++++ Source records ++++

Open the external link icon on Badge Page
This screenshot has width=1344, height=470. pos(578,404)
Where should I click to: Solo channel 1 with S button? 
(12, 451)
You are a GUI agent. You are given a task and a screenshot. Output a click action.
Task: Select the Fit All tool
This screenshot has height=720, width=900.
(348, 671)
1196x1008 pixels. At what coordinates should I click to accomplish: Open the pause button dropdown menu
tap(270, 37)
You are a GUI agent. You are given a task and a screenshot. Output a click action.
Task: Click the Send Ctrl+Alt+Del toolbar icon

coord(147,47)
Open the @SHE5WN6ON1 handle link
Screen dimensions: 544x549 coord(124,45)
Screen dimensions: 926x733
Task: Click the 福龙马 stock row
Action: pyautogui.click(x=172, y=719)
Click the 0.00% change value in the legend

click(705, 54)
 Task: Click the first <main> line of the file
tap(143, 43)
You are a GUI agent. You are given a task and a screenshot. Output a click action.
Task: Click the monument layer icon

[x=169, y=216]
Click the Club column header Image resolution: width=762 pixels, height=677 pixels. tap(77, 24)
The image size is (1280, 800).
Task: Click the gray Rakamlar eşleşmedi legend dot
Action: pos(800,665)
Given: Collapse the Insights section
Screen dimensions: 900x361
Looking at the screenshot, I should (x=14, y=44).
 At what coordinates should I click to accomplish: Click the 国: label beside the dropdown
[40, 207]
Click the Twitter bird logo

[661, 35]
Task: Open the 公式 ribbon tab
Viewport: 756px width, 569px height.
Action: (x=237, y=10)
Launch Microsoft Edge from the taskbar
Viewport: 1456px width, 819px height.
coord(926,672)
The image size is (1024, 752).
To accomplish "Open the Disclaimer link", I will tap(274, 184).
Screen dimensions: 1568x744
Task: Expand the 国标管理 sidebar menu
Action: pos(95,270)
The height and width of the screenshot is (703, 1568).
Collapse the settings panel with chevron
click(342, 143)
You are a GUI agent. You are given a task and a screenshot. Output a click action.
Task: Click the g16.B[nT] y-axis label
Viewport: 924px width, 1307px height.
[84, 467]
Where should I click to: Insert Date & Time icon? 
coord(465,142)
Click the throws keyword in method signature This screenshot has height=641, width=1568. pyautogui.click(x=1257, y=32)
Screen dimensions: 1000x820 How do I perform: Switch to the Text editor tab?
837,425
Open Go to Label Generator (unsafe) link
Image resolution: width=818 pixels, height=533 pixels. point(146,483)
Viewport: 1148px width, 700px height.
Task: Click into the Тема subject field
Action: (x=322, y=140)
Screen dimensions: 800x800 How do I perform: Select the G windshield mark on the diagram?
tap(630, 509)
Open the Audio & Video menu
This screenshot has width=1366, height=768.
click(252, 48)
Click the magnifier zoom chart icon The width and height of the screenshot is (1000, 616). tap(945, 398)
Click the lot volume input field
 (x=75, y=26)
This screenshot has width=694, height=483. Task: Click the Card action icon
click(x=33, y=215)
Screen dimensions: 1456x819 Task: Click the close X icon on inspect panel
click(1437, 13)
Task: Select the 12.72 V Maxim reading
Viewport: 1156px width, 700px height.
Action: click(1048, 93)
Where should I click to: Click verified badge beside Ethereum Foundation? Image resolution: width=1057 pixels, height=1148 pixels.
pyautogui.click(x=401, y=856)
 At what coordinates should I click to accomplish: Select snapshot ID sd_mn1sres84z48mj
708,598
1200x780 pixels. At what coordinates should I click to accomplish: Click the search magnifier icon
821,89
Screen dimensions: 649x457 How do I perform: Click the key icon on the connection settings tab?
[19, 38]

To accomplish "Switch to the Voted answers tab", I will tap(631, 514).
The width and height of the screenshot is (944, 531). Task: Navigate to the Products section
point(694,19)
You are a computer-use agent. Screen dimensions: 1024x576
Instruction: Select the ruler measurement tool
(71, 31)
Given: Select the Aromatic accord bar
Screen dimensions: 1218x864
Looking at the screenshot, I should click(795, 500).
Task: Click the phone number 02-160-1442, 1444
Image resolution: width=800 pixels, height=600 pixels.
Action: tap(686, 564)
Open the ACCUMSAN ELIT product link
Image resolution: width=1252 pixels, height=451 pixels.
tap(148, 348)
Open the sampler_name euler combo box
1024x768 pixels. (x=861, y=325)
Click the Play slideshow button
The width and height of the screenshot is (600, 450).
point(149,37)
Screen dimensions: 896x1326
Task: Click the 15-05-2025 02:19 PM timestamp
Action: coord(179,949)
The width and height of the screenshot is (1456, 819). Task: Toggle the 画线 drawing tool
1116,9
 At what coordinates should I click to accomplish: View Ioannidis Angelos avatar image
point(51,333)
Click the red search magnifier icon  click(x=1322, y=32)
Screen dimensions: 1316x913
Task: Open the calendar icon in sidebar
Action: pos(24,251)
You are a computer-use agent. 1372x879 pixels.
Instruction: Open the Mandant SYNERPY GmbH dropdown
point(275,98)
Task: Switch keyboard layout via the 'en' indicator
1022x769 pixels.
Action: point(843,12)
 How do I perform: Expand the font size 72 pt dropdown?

++++

▸ **What the exercise asks**: Each line of the material should be duplicated exactly, please.

▸ **Expected answer**:
Open the external link icon on Badge Page
This screenshot has width=1344, height=470. pos(578,404)
Where should I click to: Solo channel 1 with S button? 
(12, 451)
You are a GUI agent. You are given a task and a screenshot. Output a click action.
Task: Select the Fit All tool
This screenshot has height=720, width=900.
(348, 671)
1196x1008 pixels. At what coordinates should I click to accomplish: Open the pause button dropdown menu
tap(270, 37)
You are a GUI agent. You are given a task and a screenshot. Output a click action.
Task: Click the Send Ctrl+Alt+Del toolbar icon

coord(147,47)
Open the @SHE5WN6ON1 handle link
Screen dimensions: 544x549 coord(124,45)
Screen dimensions: 926x733
Task: Click the 福龙马 stock row
Action: pyautogui.click(x=172, y=719)
Click the 0.00% change value in the legend

click(705, 54)
 Task: Click the first <main> line of the file
tap(143, 43)
You are a GUI agent. You are given a task and a screenshot. Output a click action.
Task: Click the monument layer icon

[x=169, y=216]
Click the Club column header Image resolution: width=762 pixels, height=677 pixels. tap(77, 24)
The image size is (1280, 800).
Task: Click the gray Rakamlar eşleşmedi legend dot
Action: pos(800,665)
Given: Collapse the Insights section
Screen dimensions: 900x361
Looking at the screenshot, I should (x=14, y=44).
 At what coordinates should I click to accomplish: Click the 国: label beside the dropdown
[40, 207]
Click the Twitter bird logo

[661, 35]
Task: Open the 公式 ribbon tab
Viewport: 756px width, 569px height.
Action: (x=237, y=10)
Launch Microsoft Edge from the taskbar
Viewport: 1456px width, 819px height.
coord(926,672)
The image size is (1024, 752).
To accomplish "Open the Disclaimer link", I will tap(274, 184).
Screen dimensions: 1568x744
Task: Expand the 国标管理 sidebar menu
Action: pos(95,270)
The height and width of the screenshot is (703, 1568).
Collapse the settings panel with chevron
click(342, 143)
You are a GUI agent. You are given a task and a screenshot. Output a click action.
Task: Click the g16.B[nT] y-axis label
Viewport: 924px width, 1307px height.
[84, 467]
Where should I click to: Insert Date & Time icon? 
coord(465,142)
Click the throws keyword in method signature This screenshot has height=641, width=1568. pyautogui.click(x=1257, y=32)
Screen dimensions: 1000x820 How do I perform: Switch to the Text editor tab?
837,425
Open Go to Label Generator (unsafe) link
Image resolution: width=818 pixels, height=533 pixels. point(146,483)
Viewport: 1148px width, 700px height.
Task: Click into the Тема subject field
Action: (x=322, y=140)
Screen dimensions: 800x800 How do I perform: Select the G windshield mark on the diagram?
tap(630, 509)
Open the Audio & Video menu
This screenshot has width=1366, height=768.
click(252, 48)
Click the magnifier zoom chart icon The width and height of the screenshot is (1000, 616). tap(945, 398)
Click the lot volume input field
 (x=75, y=26)
This screenshot has width=694, height=483. Task: Click the Card action icon
click(x=33, y=215)
Screen dimensions: 1456x819 Task: Click the close X icon on inspect panel
click(1437, 13)
Task: Select the 12.72 V Maxim reading
Viewport: 1156px width, 700px height.
Action: click(1048, 93)
Where should I click to: Click verified badge beside Ethereum Foundation? Image resolution: width=1057 pixels, height=1148 pixels.
pyautogui.click(x=401, y=856)
 At what coordinates should I click to accomplish: Select snapshot ID sd_mn1sres84z48mj
708,598
1200x780 pixels. At what coordinates should I click to accomplish: Click the search magnifier icon
821,89
Screen dimensions: 649x457 How do I perform: Click the key icon on the connection settings tab?
[19, 38]

To accomplish "Switch to the Voted answers tab", I will tap(631, 514).
The width and height of the screenshot is (944, 531). Task: Navigate to the Products section
point(694,19)
You are a computer-use agent. Screen dimensions: 1024x576
Instruction: Select the ruler measurement tool
(71, 31)
Given: Select the Aromatic accord bar
Screen dimensions: 1218x864
Looking at the screenshot, I should click(795, 500).
Task: Click the phone number 02-160-1442, 1444
Image resolution: width=800 pixels, height=600 pixels.
Action: tap(686, 564)
Open the ACCUMSAN ELIT product link
Image resolution: width=1252 pixels, height=451 pixels.
tap(148, 348)
Open the sampler_name euler combo box
1024x768 pixels. (x=861, y=325)
Click the Play slideshow button
The width and height of the screenshot is (600, 450).
point(149,37)
Screen dimensions: 896x1326
Task: Click the 15-05-2025 02:19 PM timestamp
Action: coord(179,949)
The width and height of the screenshot is (1456, 819). Task: Toggle the 画线 drawing tool
1116,9
 At what coordinates should I click to accomplish: View Ioannidis Angelos avatar image
point(51,333)
Click the red search magnifier icon  click(x=1322, y=32)
Screen dimensions: 1316x913
Task: Open the calendar icon in sidebar
Action: pos(24,251)
You are a computer-use agent. 1372x879 pixels.
Instruction: Open the Mandant SYNERPY GmbH dropdown
point(275,98)
Task: Switch keyboard layout via the 'en' indicator
1022x769 pixels.
Action: point(843,12)
 How do I perform: Expand the font size 72 pt dropdown?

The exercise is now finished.